= List of county governors of Østfold, Buskerud, Oslo og Akershus =

The county governor of Østfold, Buskerud, Oslo, and Akershus counties in Norway represents the central government administration in over this group of 4 counties. The office of county governor is a government agency of the Kingdom of Norway; the title was Amtmann (before 1919), then Fylkesmann (from 1919 to 2020), and then Statsforvalteren (since 2021).

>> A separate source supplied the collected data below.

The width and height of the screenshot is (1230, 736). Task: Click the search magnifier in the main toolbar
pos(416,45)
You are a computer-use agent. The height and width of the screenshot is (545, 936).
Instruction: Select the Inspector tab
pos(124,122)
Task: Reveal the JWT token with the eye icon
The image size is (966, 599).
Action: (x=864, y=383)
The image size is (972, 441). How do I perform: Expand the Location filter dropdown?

Viken county (with its current borders) was established on 1 January 2020 after the merger of the old Buskerud, Akershus, and Østfold counties. The county-municipality of Oslo was not involved in this county merger, however, the Akershus and Oslo had been sharing a county governor since 1917. In preparation for the county merger, the government of Norway merged the offices of County Governor of Østfold, County Governor of Buskerud, and County Governor of Oslo og Akerhus into one office starting on 1 January 2019. On 1 January 2024, the county of Viken was divided into its three previous counties again, but this office was not divided and the name was changed to "Østfold, Buskerud, Oslo og Akershus".

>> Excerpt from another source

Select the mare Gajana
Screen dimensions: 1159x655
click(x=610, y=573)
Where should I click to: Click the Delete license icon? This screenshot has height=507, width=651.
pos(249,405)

The county governor is the government's representative in the county. The governor carries out the resolutions and guidelines of the Storting and government. This is done first by the county governor performing administrative tasks on behalf of the ministries. Secondly, the county governor also monitors the activities of the municipalities and is the appeal body for many types of municipal decisions.

==Name==
The title of the office was originally Fylkesmann i Oslo og Viken but on 1 January 2021, the title was changed to the gender-neutral Statsforvalteren i Oslo og Viken. On 1 January 2024, Viken county was divided into three counties, so this office and its title were renamed to Statsforvalteren i Østfold, Buskerud, Oslo og Akershus.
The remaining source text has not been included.